Another example is alcoholic content in drinks. Bacardi is 40% alcohol while Malibu is only 20%. Everclear is 95% alcohol while 151 is 75%. If you take a bottle of Bacardi and put in a splash of everclear you get something with less punch than a bottle of 151 with a splash of Malibu, even though Bacardi is stronger than Malibu and Everclear is stronger than 151.

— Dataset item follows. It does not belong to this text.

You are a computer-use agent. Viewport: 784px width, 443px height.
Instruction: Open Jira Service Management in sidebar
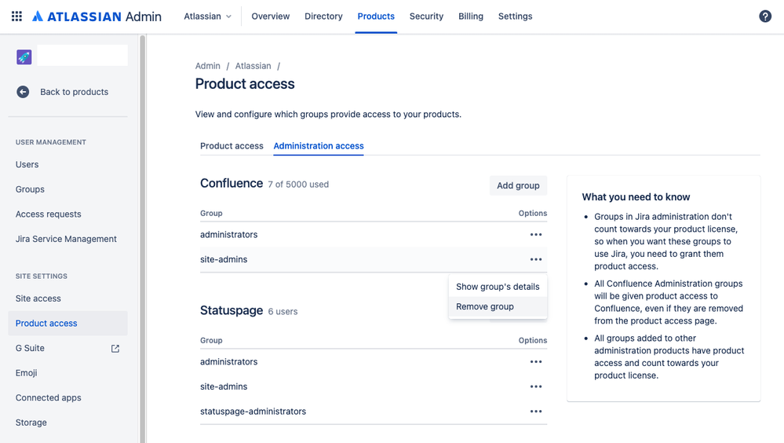pos(66,239)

By the way, you shouldn’t make any of these conconctions because they’d be gross. And you’ll probably go blind.

6

The first example I saw of Simpson’s paradox was in looking at gender-specific admissions statistics for two colleges. At both colleges, girls who applied were more likely to be admitted than boys, but when you looked at the combined admissions, boys were more likely to be accepted than girls. I wish I could remember the rest of the details.

7

This sounds like the “Berkeley sex bias case” described in the Wikipedia article I linked earlier, or something quite similar. John Allan Paulos used this example or one like it in his book Innumeracy, which may well have been the first example I ever saw of Simpson’s paradox, though I don’t recall whether Paulos identified “Simpson’s Paradox” by that name.

8

Right. Simpson’s Paradox is about a pooled pattern conflicting with stratified patterns.

9

Thanks for all the help. The issue, however, was not misunderstanding Simpson’s paradox- that I understood (I have like 5 other problems about it, which weren’t very hard). The problem was wording of the problem itself.

The first part of the problem was to make a table showing:
“Overweight smokers and overweight nonsmokers both tend to die earlier than those not overweight.”

The problem for me was the word AND.

I read AND as “additive”- making the sentence “Overweight smokers PLUS overweight nonsmokers both tend to die earlier than those not overweight.”

Where I should have read it as “in addition to”- making it: “Overweight smokers **AS WELL AS/B] overweight nonsmokers both tend to die earlier than those not overweight.”

My solution is thusly:
Condition 1:
Early Death Late Death Totals Percent Die Early
Overweight Smoker 654 566 1220 53.61%
Slim Death Smoker 1076 1050 2126 50.61%
Overweight Nonsmoker 606 688 1294 46.83%
Slim Nonsmoker 76 88 164 46.34%

Condition 2:
Overweight Slim
Early Death 1260 1152
Late Death 1254 1138
Total 2514 2290
Percents 0.501193317 0.503056769

If all that is badly formatted once I hit post, I apologize.

Thanks again for the help.